If your multi-LLM workload sends the same long system prompt or file dump to Claude / Codex / Gemini ten times an hour, you are paying for the same input tokens ten times. Each provider has a cache for exactly this case, and each one expresses the cache differently. This post is about how llm-cli-gateway now uses those caches for you, across all five providers, without you having to re-implement the per-provider cache APIs yourself. I covered the previous round of changes last week, and I closed that piece with a teaser, that Mistral Vibe was next on the list. A week later, Mistral is in, and a much larger change has landed alongside it, which is what most of this follow-up is about.

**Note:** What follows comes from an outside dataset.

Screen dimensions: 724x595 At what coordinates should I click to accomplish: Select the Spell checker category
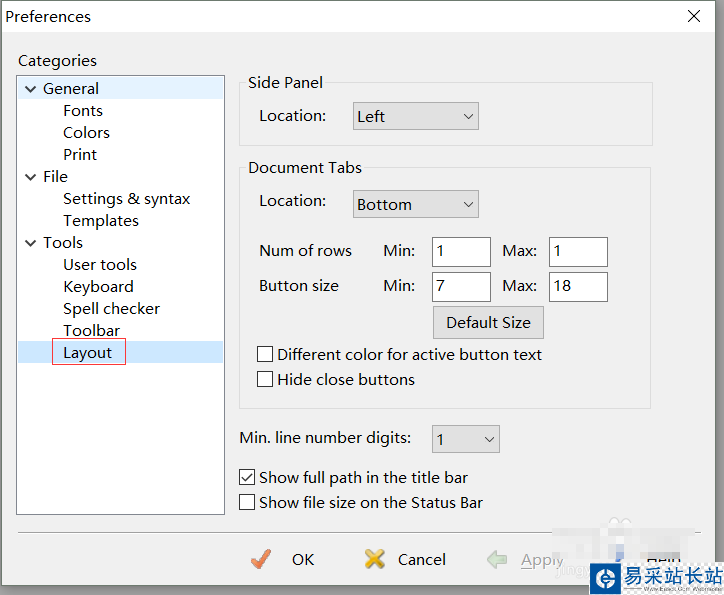[111, 308]
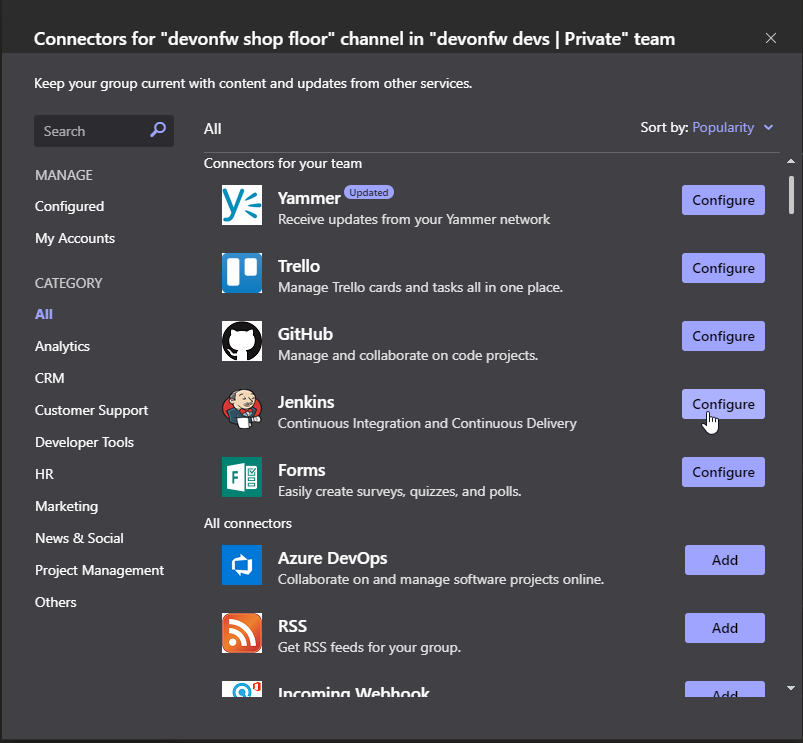
Task: Add the Azure DevOps connector
Action: (724, 560)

The new shape of the gateway: it now understands prompt caching as a first-class concern, across all five providers. That is claude, codex, gemini, grok, and mistral (Vibe). v1.6.0 shipped today and contains the lot.

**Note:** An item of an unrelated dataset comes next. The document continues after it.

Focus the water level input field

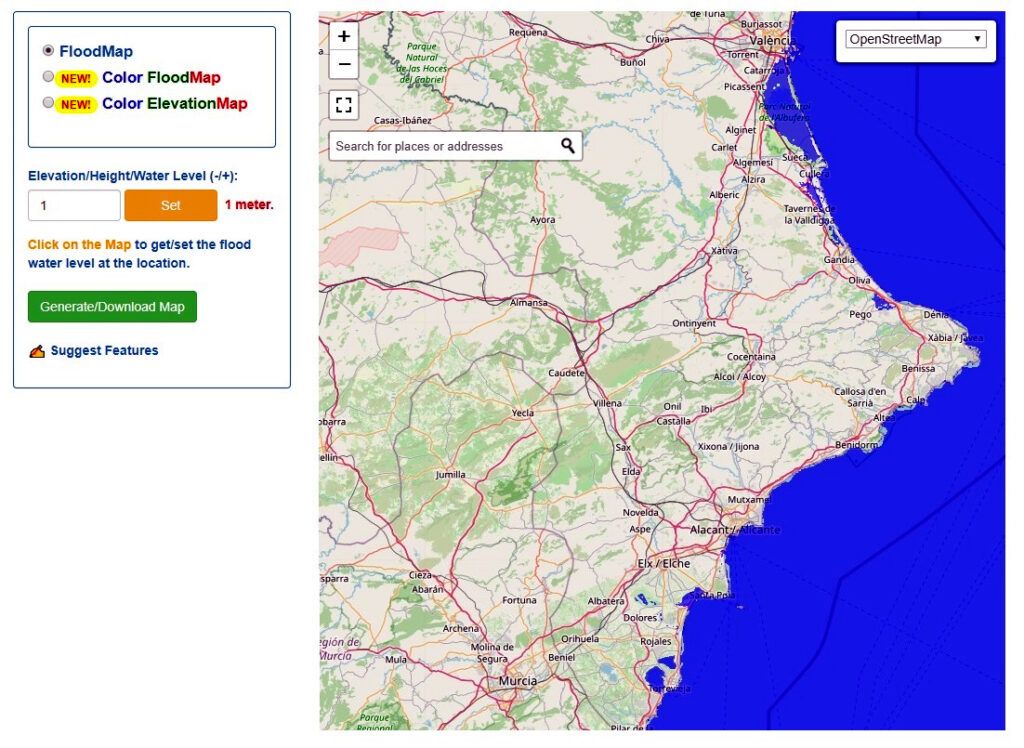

Short version: every *_request and *_request_async tool now accepts a structured promptParts shape, the gateway concatenates the parts in a canonical order so the stable bytes precede the volatile tail unchanged across calls, three new cache_state:// MCP resources expose hit-rate / hit-count / estimated-savings aggregates back to the orchestrating agent, session_get projects a compact cacheState view at read time, and a cache_ttl_expiring_soon warning fires on Claude resumes when the Anthropic cache breakpoint is within 30 seconds of expiry. All of it is opt-in (every flag defaults off in 1.x), all of it observes the per-provider cache mechanism rather than fighting it, and none of it adds conversation content to gateway storage.